[Dataset entries]
=== Begin Enclosure ===
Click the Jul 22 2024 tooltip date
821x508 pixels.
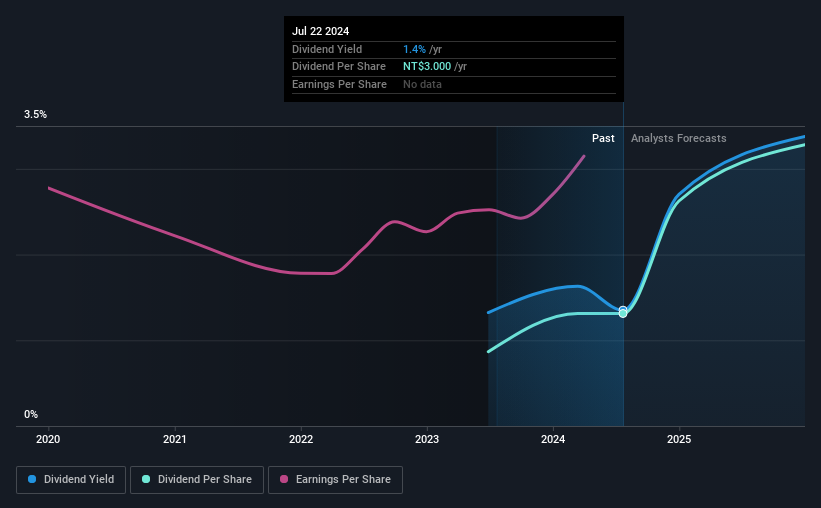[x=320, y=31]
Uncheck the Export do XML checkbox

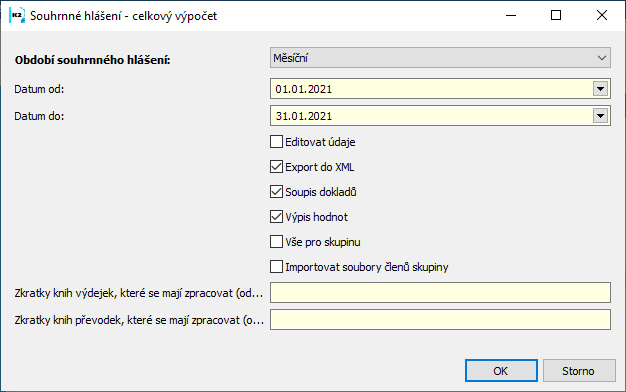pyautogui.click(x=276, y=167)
=== End Enclosure ===
Would you please output each record exactly, leaving the images out?

Click the Jul 22 2024 tooltip date
821x508 pixels.
[x=320, y=31]
Uncheck the Export do XML checkbox

pyautogui.click(x=276, y=167)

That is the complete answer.